Sometime around the early 1980s, Logical Business Machines (creators of computers with names like David and Goliath, and a programming language called English) released a computer system called Mike. This system came with speech-recognition software and a microphone. An executive of the company attempted to demonstrate the product on a television show; he stood at the microphone and said, "Hello, Mike." Mike displayed, "Excuse me, what was that?" The executive tried various other phrases, but all Mike would say in response was "Excuse me, what was that?"
Needless to say, the product never did very well.
Some years back, I participated in a speech-recognition project at Apple. After I spent half an hour reading various phrases into a microphone, the people running the project gave me a t-shirt with a picture of a beach strewn with apple cores. The caption read "I helped Apple wreck a nice beach." As an environmentalist, I was somewhat upset by this shirt—until someone told me to read the phrase aloud. Comprehension dawned.
This confusion illustrates one of the basic problems of speech recognition: words and phrases often sound like other words and phrases.
Last week I got the chance to try out the latest in speech-recognition software, Dragon Systems' Naturally Speaking. Things have come a long way since Mike, but without training the software to my voice, it was still wrong more often than not, much like the Newton's handwriting recognition software. I gather, though, that if you take the time to train it, and if you assiduously correct it when it makes mistakes, it can become quite proficient at recognizing your speech—it not only learns how you pronounce words, it adapts its vocabulary and sentence structure to yours.
We spent some time making fun of the software's untrained efforts at recognizing the speech of three rather different-voiced people, and then spent a couple of days mis-hearing and misunderstanding each other, which gave us a somewhat greater appreciation of the difficulties of speech recognition. After all, if not even humans can do it perfectly, it's asking a lot of a computer. For instance, I've occasionally used the phrase "my friend Steph," and gotten confused looks from people who think I said "my friend's deaf."
Earlier speech recognition software relied on discrete speech—pausing after every word, for instance. The latest generation can recognize continuous speech, spoken normally without pauses; this is quite a feat when you consider that there's often no obvious phonological break between words (that is, the sound of one word can merge into the sound of the next word with no silence between them; we're adept at figuring out where word boundaries are from context most of the time, but it's not as simple as just looking for spaces between words).
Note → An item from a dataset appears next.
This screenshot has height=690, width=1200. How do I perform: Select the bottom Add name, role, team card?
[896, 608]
As I understand it, speech recognition currently works pretty well under either of two circumstances: for a single user who's trained the software, or for a limited knowledge domain (such as weather). The general problem—recognizing a full range of speech from any speaker—is still beyond the abilities of our software, as far as I know.
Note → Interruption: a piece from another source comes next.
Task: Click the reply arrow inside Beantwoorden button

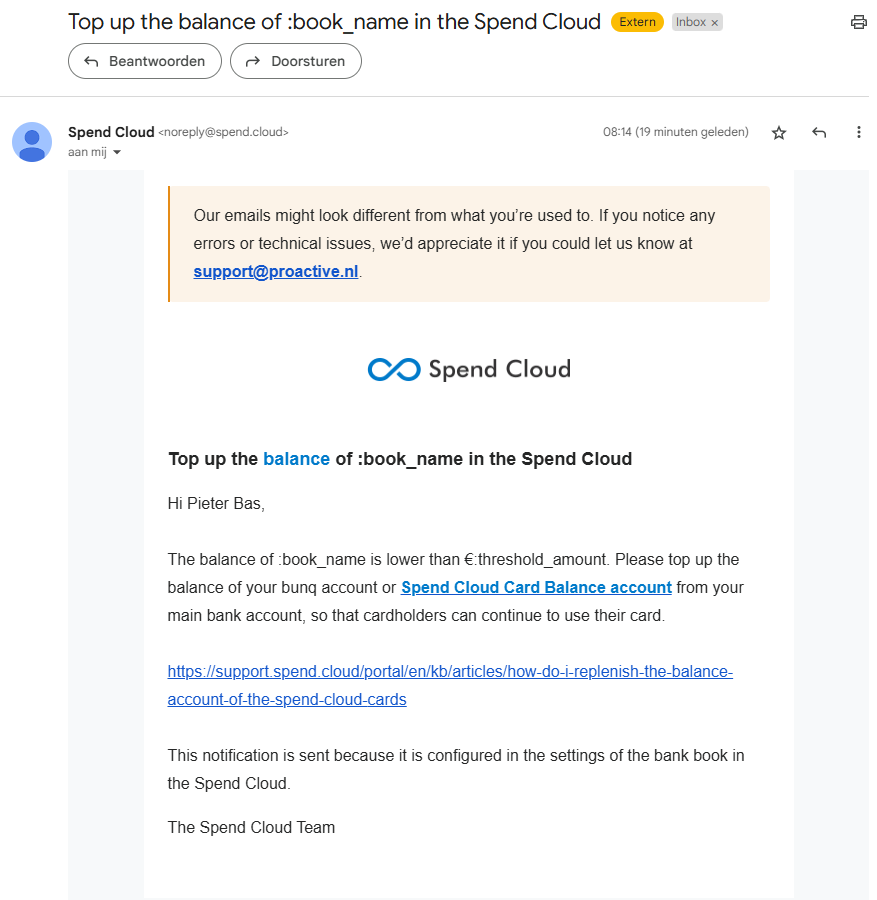Action: [91, 61]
A related problem, which also has not yet been solved, is natural language parsing, or NLP. If the computer is to try to respond to natural-language input (whether spoken or written), it must first parse the input, figuring out which parts of the sentence refer to what. (I'm guessing that advanced speech recognition does a certain amount of parsing as it goes, to aid in eliminating unlikely possibilities.) Again, parsing can be done fairly successfully in limited domains, but if you open it up to any domain you begin to approach the boundaries of current knowledge in AI and linguistics.
One current state-of-the-art speech-recognition/NLP system is Jupiter, "a conversational interface for on-line weather information over the phone." You can call the system at 1-888-573-8255 (outside the US it's a toll call: 1-617-258-0300) and ask it questions like "What's the forecast for today in Boston?" It's pretty good at figuring out what you're asking and giving appropriate answers, as long as you ask it about one of the cities or countries it knows about. (You can also ask it to tell you what locations it's familiar with—"What cities do you know in China?") As with Naturally Speaking, Jupiter works best when you speak clearly but naturally—don't use exaggerated enunciation or computer-esque wording. Note that your questions are recorded for research purposes.
In a different medium, Philip A. Bralich is working on NLP without (as yet) a connection to speech; his system is intended for parsing textual statements and queries. (Of course, a speech recognition system could pass its textual output along to such an NLP engine.) He's been working on connecting his NLP system to 3D graphics using VRML; for more information, see his Web page (including a free demo of his system that reveals both some of its strengths and some of its weaknesses).
It's an exciting area of research—it would be nice to be able to interact with a computer entirely through voice commands. But we've still got a ways to go before computers can really wreck a nice beach.
For information on Dragon products, see the Dragon Systems Web page, or the 21st Century Eloquence Dragon-related page (which includes some (probably less advanced) Macintosh products). Besides Naturally Speaking, Dragon also produces multilingual and specialized/limited-domain versions of their software... This info is provided as a service for those who want to pursue it; I can't vouch for the quality of these systems.